━━━━━ ENTRIES SUPPLIED ━━━━━

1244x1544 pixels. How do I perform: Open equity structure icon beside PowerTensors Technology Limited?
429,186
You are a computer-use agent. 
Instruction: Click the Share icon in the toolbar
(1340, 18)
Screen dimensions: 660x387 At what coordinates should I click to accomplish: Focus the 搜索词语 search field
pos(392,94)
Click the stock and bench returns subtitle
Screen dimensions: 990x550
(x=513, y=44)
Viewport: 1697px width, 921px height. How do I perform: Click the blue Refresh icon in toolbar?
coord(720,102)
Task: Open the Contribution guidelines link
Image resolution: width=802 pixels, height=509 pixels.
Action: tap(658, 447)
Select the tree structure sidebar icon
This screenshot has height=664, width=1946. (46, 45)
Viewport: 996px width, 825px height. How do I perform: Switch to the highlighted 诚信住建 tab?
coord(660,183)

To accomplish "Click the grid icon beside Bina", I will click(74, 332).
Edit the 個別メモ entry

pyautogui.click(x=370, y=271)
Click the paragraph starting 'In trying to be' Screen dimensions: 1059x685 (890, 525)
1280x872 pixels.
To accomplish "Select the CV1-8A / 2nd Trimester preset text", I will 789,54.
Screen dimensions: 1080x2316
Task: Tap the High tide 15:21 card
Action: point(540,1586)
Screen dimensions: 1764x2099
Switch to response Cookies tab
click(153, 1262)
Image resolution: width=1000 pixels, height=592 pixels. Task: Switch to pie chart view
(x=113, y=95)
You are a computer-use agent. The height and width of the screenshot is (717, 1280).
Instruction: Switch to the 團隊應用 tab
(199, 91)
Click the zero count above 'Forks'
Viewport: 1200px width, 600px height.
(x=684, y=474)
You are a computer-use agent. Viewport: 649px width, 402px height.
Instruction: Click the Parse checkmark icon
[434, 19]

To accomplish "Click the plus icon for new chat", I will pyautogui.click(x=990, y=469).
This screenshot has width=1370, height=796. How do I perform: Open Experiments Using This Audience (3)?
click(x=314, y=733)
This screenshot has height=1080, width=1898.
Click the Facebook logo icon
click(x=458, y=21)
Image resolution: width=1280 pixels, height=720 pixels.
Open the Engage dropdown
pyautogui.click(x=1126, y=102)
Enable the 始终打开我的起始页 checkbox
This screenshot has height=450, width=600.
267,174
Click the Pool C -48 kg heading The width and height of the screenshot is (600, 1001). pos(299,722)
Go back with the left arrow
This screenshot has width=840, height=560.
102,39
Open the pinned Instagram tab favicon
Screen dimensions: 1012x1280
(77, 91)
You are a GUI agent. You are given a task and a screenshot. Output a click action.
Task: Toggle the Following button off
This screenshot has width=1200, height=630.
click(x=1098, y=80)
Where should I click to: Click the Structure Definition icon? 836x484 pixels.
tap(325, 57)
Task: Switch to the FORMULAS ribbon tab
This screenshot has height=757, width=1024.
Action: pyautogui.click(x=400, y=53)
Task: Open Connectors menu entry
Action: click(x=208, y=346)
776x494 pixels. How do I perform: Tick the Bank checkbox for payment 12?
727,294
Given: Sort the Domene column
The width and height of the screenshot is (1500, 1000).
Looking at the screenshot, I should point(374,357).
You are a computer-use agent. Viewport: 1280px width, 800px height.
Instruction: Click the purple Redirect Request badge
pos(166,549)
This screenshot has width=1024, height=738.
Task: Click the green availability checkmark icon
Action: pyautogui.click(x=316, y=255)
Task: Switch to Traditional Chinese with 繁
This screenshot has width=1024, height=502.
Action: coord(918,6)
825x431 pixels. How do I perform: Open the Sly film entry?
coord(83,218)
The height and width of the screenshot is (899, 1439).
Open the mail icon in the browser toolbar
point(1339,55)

━━━━━

→ **AIM OF THE EXERCISE**: The listing above should be printed again in full, unchanged.

→ **RESPONSE AREA**:
1244x1544 pixels. How do I perform: Open equity structure icon beside PowerTensors Technology Limited?
429,186
You are a computer-use agent. 
Instruction: Click the Share icon in the toolbar
(1340, 18)
Screen dimensions: 660x387 At what coordinates should I click to accomplish: Focus the 搜索词语 search field
pos(392,94)
Click the stock and bench returns subtitle
Screen dimensions: 990x550
(x=513, y=44)
Viewport: 1697px width, 921px height. How do I perform: Click the blue Refresh icon in toolbar?
coord(720,102)
Task: Open the Contribution guidelines link
Image resolution: width=802 pixels, height=509 pixels.
Action: tap(658, 447)
Select the tree structure sidebar icon
This screenshot has height=664, width=1946. (46, 45)
Viewport: 996px width, 825px height. How do I perform: Switch to the highlighted 诚信住建 tab?
coord(660,183)

To accomplish "Click the grid icon beside Bina", I will click(74, 332).
Edit the 個別メモ entry

pyautogui.click(x=370, y=271)
Click the paragraph starting 'In trying to be' Screen dimensions: 1059x685 (890, 525)
1280x872 pixels.
To accomplish "Select the CV1-8A / 2nd Trimester preset text", I will 789,54.
Screen dimensions: 1080x2316
Task: Tap the High tide 15:21 card
Action: point(540,1586)
Screen dimensions: 1764x2099
Switch to response Cookies tab
click(153, 1262)
Image resolution: width=1000 pixels, height=592 pixels. Task: Switch to pie chart view
(x=113, y=95)
You are a computer-use agent. The height and width of the screenshot is (717, 1280).
Instruction: Switch to the 團隊應用 tab
(199, 91)
Click the zero count above 'Forks'
Viewport: 1200px width, 600px height.
(x=684, y=474)
You are a computer-use agent. Viewport: 649px width, 402px height.
Instruction: Click the Parse checkmark icon
[434, 19]

To accomplish "Click the plus icon for new chat", I will pyautogui.click(x=990, y=469).
This screenshot has width=1370, height=796. How do I perform: Open Experiments Using This Audience (3)?
click(x=314, y=733)
This screenshot has height=1080, width=1898.
Click the Facebook logo icon
click(x=458, y=21)
Image resolution: width=1280 pixels, height=720 pixels.
Open the Engage dropdown
pyautogui.click(x=1126, y=102)
Enable the 始终打开我的起始页 checkbox
This screenshot has height=450, width=600.
267,174
Click the Pool C -48 kg heading The width and height of the screenshot is (600, 1001). pos(299,722)
Go back with the left arrow
This screenshot has width=840, height=560.
102,39
Open the pinned Instagram tab favicon
Screen dimensions: 1012x1280
(77, 91)
You are a GUI agent. You are given a task and a screenshot. Output a click action.
Task: Toggle the Following button off
This screenshot has width=1200, height=630.
click(x=1098, y=80)
Where should I click to: Click the Structure Definition icon? 836x484 pixels.
tap(325, 57)
Task: Switch to the FORMULAS ribbon tab
This screenshot has height=757, width=1024.
Action: pyautogui.click(x=400, y=53)
Task: Open Connectors menu entry
Action: click(x=208, y=346)
776x494 pixels. How do I perform: Tick the Bank checkbox for payment 12?
727,294
Given: Sort the Domene column
The width and height of the screenshot is (1500, 1000).
Looking at the screenshot, I should point(374,357).
You are a computer-use agent. Viewport: 1280px width, 800px height.
Instruction: Click the purple Redirect Request badge
pos(166,549)
This screenshot has width=1024, height=738.
Task: Click the green availability checkmark icon
Action: pyautogui.click(x=316, y=255)
Task: Switch to Traditional Chinese with 繁
This screenshot has width=1024, height=502.
Action: coord(918,6)
825x431 pixels. How do I perform: Open the Sly film entry?
coord(83,218)
The height and width of the screenshot is (899, 1439).
Open the mail icon in the browser toolbar
point(1339,55)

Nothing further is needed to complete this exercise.